Currently, there is no way to prevent or treat achondroplasia, as most cases are caused by new, unexpected mutations. Growth hormone treatment does not significantly affect the height of a person with this disease. In specific cases, surgeries may be considered along the leg.

Although the cause of this disease is known, there is currently no known treatment for the underlying condition itself. Human growth hormone has been used to treat other types of dwarfism but has not proven beneficial for patients with this disease. Overall, most treatment involves the prevention and treatment of complications related to this disease.

It is important to recognize bone abnormalities, especially in the back, to prevent breathing difficulties, leg pain, or major dysfunctions.

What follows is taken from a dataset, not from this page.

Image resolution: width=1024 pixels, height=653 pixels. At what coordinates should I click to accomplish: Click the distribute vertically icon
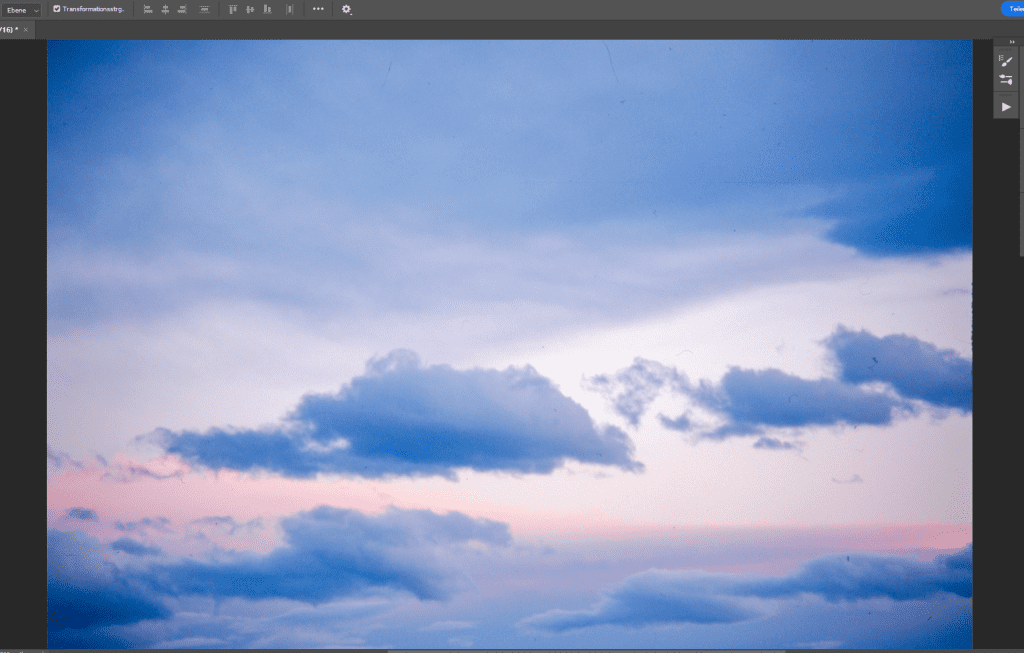pyautogui.click(x=205, y=9)
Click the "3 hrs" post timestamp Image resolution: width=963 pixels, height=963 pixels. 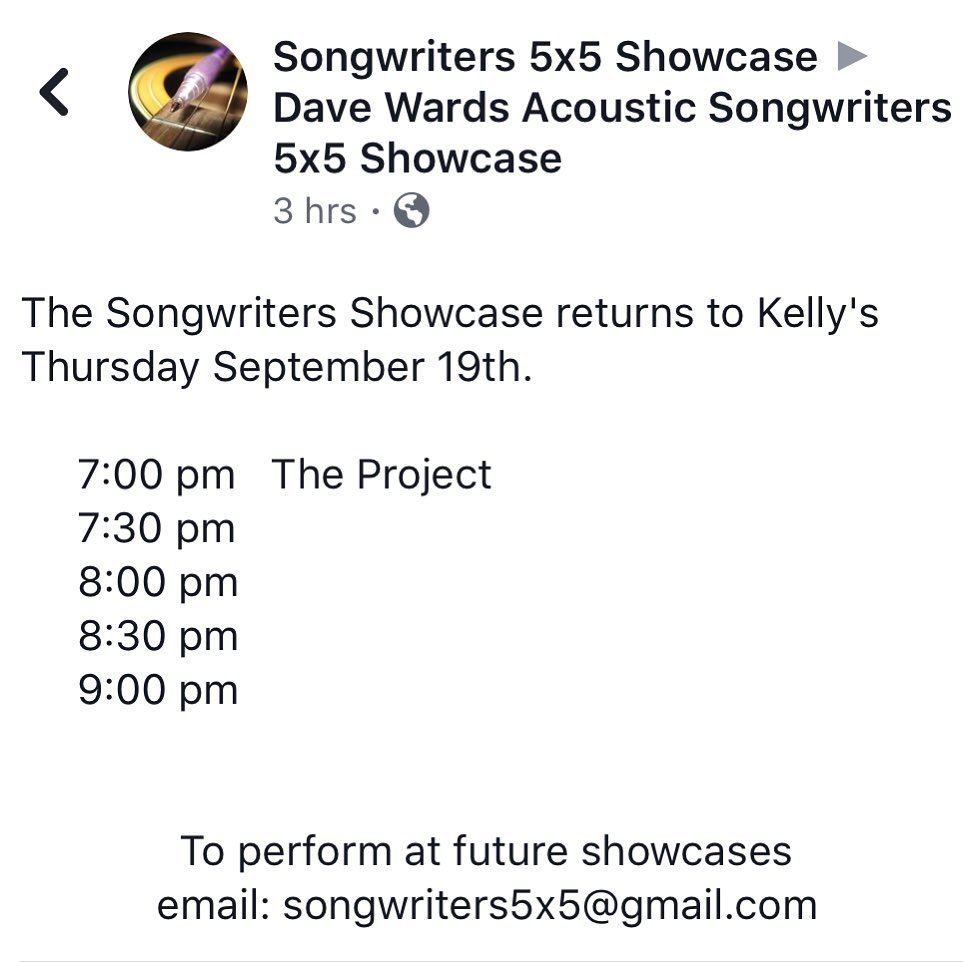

If the kyphosis (or hump) does not appear when a child begins to walk, it must be corrected surgically. Surgery can also help flex your legs. Ear infections need immediate treatment to avoid the risk of hearing loss. Dental problems must be treated by an orthodontist (a dentist who specializes in dental alignment).

Research on a family of genes called fibroblast growth factors has identified a gene that causes this disease. The goal is to understand how a faulty gene can cause the symptoms found in this disease, leading to better treatment. These genes have been linked to many other inherited skeletal disorders.

It cannot be cured. However, some adverse effects of the condition may require treatment:

  • Babies with a curve in the lower spine may need a back brace for about the first year of their life.
  • Effect of bowleg achondroplasia. Surgery can fix this.
  • The large opening under the skull is very narrow and may need to be surgically widened to avoid compression of the nerves, blood vessels, and spinal cord, resulting in shortness of breath (central apnea) and sudden death.
  • Middle ear infections are common and cause some degree of hearing loss, so they must be treated immediately with antibiotics.
  • Delays can aggravate back and joint problems, so patients should monitor their weight and seek the advice of their doctor to prevent obesity.
  • Patients can live normal and full lives, but due to the number of complications of their condition, it is important that they seek careful care from their parents and doctors who are familiar with the condition. Children with the condition need regular checkups with measurements to monitor their growth.

What type of specialist treats achondroplasia?

Paediatricians often guide paediatricians in treating a variety of problems, from orthopaedic surgeons to neurosurgeons.